**TASK DESCRIPTION**
For the records below, tally the lines that contain "computer" and give only that number.

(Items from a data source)

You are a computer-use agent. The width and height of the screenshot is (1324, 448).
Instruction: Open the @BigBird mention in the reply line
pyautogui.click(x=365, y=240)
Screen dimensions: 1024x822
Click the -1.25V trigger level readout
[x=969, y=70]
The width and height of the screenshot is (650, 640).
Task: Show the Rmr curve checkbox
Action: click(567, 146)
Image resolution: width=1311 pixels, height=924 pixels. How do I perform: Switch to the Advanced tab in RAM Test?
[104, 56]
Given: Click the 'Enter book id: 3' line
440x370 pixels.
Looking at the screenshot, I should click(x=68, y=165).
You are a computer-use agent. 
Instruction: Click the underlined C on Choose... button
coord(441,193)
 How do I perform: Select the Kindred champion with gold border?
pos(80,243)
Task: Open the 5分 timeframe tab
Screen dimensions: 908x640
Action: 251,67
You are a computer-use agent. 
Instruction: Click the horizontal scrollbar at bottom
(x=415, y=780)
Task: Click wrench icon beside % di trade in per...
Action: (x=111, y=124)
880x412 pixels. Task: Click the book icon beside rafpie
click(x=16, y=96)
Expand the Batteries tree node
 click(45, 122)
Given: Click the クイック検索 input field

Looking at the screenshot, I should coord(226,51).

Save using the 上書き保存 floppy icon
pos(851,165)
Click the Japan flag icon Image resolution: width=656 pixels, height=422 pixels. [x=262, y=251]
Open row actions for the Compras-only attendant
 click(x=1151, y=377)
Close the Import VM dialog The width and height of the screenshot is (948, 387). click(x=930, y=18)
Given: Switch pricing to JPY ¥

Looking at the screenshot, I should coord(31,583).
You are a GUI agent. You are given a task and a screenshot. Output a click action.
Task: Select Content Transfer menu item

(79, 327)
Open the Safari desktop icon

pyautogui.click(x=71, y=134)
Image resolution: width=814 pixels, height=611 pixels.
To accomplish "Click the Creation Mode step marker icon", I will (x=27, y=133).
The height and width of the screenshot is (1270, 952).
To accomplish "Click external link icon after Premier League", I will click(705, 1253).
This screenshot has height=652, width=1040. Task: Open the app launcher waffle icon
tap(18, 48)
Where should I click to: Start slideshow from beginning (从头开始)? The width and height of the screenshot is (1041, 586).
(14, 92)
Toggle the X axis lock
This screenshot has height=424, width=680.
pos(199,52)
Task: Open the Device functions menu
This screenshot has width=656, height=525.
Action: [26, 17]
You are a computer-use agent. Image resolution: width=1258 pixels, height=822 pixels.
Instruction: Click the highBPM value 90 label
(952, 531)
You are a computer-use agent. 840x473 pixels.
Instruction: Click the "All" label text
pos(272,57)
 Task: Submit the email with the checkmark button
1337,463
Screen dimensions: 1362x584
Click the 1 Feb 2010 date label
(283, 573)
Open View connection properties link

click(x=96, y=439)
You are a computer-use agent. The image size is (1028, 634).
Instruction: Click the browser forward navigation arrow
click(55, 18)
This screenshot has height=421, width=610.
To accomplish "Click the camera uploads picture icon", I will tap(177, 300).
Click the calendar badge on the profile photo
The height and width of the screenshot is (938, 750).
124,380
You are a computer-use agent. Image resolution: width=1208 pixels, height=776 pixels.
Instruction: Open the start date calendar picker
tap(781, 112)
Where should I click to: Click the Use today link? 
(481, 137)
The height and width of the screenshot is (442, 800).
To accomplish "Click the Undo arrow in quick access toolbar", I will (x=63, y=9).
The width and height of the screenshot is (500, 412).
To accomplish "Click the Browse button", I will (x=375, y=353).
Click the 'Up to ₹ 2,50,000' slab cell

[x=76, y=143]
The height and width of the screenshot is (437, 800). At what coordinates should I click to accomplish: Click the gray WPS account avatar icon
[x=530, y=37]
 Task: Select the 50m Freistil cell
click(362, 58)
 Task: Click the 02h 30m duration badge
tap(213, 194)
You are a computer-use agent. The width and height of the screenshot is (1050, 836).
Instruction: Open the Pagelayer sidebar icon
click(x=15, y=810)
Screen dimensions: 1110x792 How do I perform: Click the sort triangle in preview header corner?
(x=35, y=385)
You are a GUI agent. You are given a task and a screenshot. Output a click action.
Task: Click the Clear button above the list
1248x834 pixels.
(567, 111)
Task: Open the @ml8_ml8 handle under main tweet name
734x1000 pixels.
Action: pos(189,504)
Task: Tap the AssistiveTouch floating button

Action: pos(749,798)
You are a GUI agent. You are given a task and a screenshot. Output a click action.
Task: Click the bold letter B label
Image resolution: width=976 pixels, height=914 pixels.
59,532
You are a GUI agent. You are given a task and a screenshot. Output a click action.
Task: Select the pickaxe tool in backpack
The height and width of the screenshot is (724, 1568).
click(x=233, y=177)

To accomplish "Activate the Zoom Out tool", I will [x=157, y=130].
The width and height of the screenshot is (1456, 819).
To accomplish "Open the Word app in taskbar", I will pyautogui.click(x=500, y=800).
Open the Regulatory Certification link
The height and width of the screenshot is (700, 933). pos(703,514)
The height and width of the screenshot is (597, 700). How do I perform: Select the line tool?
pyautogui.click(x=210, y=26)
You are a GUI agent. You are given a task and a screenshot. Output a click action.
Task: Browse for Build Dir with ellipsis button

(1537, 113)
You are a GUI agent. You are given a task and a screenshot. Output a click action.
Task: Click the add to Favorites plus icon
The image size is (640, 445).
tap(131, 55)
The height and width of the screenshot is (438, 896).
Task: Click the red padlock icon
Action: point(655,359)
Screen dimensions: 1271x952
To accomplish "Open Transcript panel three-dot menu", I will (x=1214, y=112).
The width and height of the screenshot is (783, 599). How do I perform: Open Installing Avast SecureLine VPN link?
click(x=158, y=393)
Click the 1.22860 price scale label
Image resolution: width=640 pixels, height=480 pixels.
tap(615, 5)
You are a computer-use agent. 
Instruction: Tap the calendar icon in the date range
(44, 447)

**WRITTEN ANSWER**
9